Working with our partners, MSF-Belgium and MSF-France, as well as UNITAID, the WHO and the StopTB Partnership, the CHC’s goal is to extend universal access to drug-resistant TB treatment to all who need it in Cambodia.
Time is of the essence—a first case of XDR-TB was recently identified in Cambodia, and our goal is to prevent further cases while immediately detecting any new infections
The CHC’s grassroots solutions to the problems of TB, drug-resistant TB and HIV-AIDS in Cambodia are providing a powerful model for new programs in other countries. Under its new name, the Global Health Committee (GHC) will transfer the CHC’s approach to TB care to Ethiopia where it will work with the Federal Ministry of Health, the World Health Organization (WHO) and other partners to assist in the beginning of the first treatment program for drug-resistant tuberculosis in the country.
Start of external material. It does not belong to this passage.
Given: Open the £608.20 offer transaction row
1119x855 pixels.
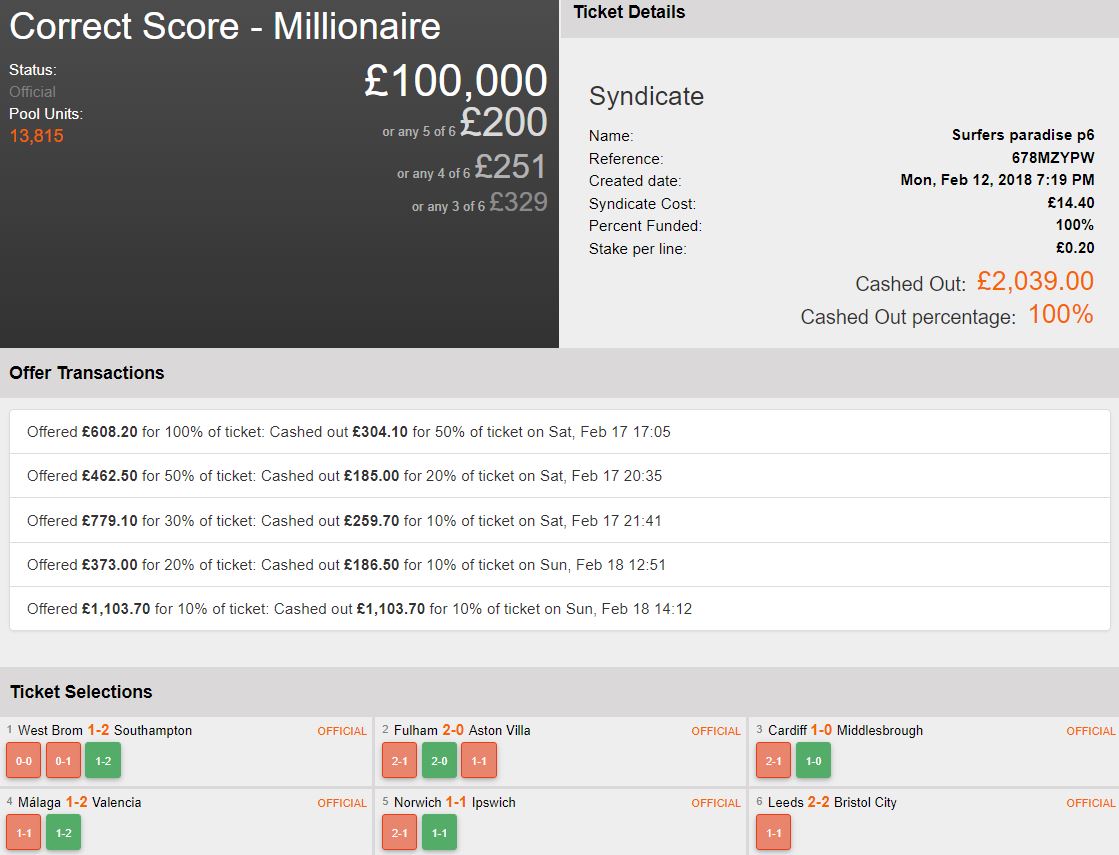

Ethiopia has the seventh highest tuberculosis burden of all countries in the world, and the WHO estimates that there are approximately 6000 cases of drug-resistant TB in Ethiopia. Nonetheless, at this time, there is no access to the drugs needed to cure the disease. With support from the Jolie-Pitt Foundation, the GHC will work with the Ethiopian government to train health workers and provide a community-based structure to support desperately needed care. In addition, the Ethiopian Ministry of Health has been working with the WHO and other partners to obtain Green Light Committee approval to receive low-cost drug-resistant TB drugs for 45 patients, starting sometime this winter.
The problem of finding and diagnosing new TB cases is of paramount importance in preventing the emergence of drug-resistant TB and creating a world free of TB. CHC’s Community Based Community Treatment Model approach, which is being scaled up in Cambodia by the Cambodian National TB Program, will serve as the model for a wider deployment of community Community Treatment Model in Ethiopia.
The GHC is also working with Vietnamese colleagues in that country’s drug-resistant TB program. Vietnamese collaborators from the Pham Ngoc Thach Hospital in Ho Chi Minh City spent December 2007 training with CHC personnel in drug-resistant TB care. Together, the Southeast Asia neighbors are collaborating on drug-resistant TB/XDR-TB care while the Vietnamese await the arrival of medicines from the Green Light Committee. The plan for 2009 is to work together to develop a community-based drug-resistant TB program in rural areas of Vietnam bordering Cambodia.
Recently CHC/GHC made a site visit to Swaziland, which has the highest HIV infection rate in the world (34 percent of Swazi citizens are HIV-positive), in 2009, the plan is for GHC to work with Swaziland’s National TB program to improve TB case detection and care for drug-resistant TB- and XDR-TB using the Community Treatment Model approach developed in Cambodia.